Patch WinRm so basic WinRM athentication setting is not required for v2 ExchangeOnline (modern auth) Powershell Module.
Is there any update on for patching WinRM client so that it is no longer necessary to enable WinRM basic authentication to send the Oauth header for the ExchangeOnline PS Module v2 commands?
Because of this continued issue, we have to make company wide changes to our intune policies for WinRM to allow basic authentication just for a couple of Exchange admins.
Is this even on MS roadmap? Is MS working of a solution to this issue?
Nino Bilic
Microsoft
Monday
No, this is currently not on the roadmap. There are discussions about it, but nothing is currently committed.
It is best, though, to keep that separate from the subject at hand, because that particular problem is not related to the Basic auth disablement (as you pointed out, OAUTH is used to authenticate to the service in that scenario, it is a local machine requirement).
@Nino Bilic thanks very much for the response. At least I know now!
The reason for raising it here is i don't think it is a totally separate issue. my limited understanding was the Exchange Powershell module v2 WinRM workaround was primary necessary to enable the use of the old commands which still used Exchange PowerShell while enabling modern auth for connection?

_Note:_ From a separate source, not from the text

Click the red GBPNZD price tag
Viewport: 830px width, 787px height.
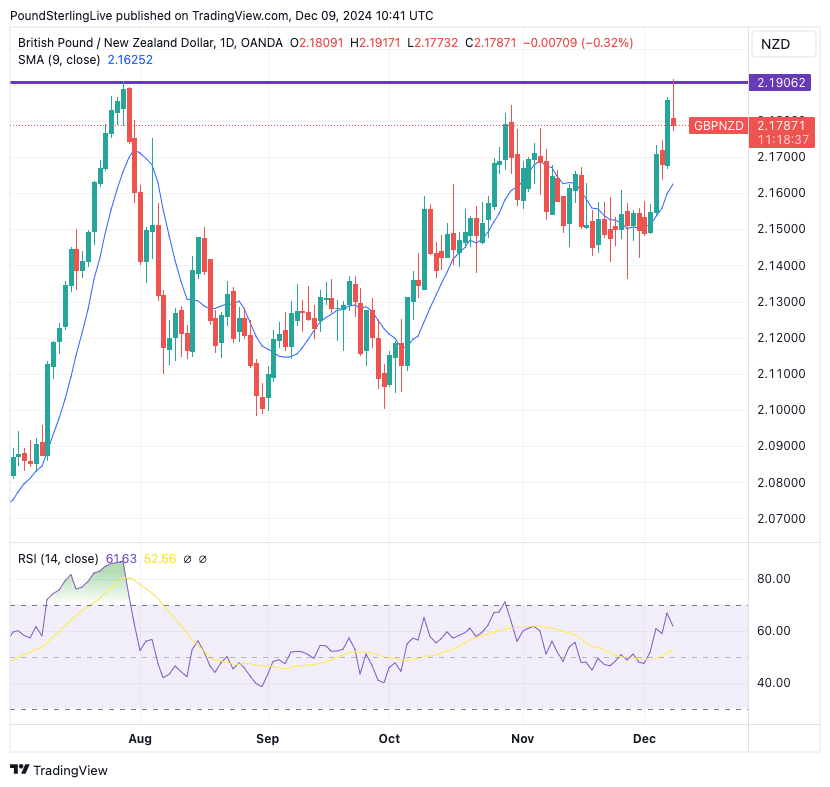coord(718,125)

Other modules like AzureAD and the MSgraph new EXO commands seem to deal just fine without it. So I would infer its a problem caused by Modern Auth and not having full MS graph PowerShell commands for Exchange?
I assume it is going to be fixed at some point by either patching WinRM or moving all Exchange commands to MSgraph? I assume either is a big headache and can't be done overnight.
I am aware that Basic Auth isn't really used for Auth, and the WinRM basic auth is only required to send the Oauth header. However, as the WinRM setting is contained in intune templates, the solution does mean lessening the orgs security for this setting. Lowering the organization security in one place so it can be improved somewhere else is not an ideal solution. I know some orgs that will not even permit it.
However, the point i was trying to make was that there isn't a great deal of visibility around what path MS is taking to solve the issue long term or what the timescales might be.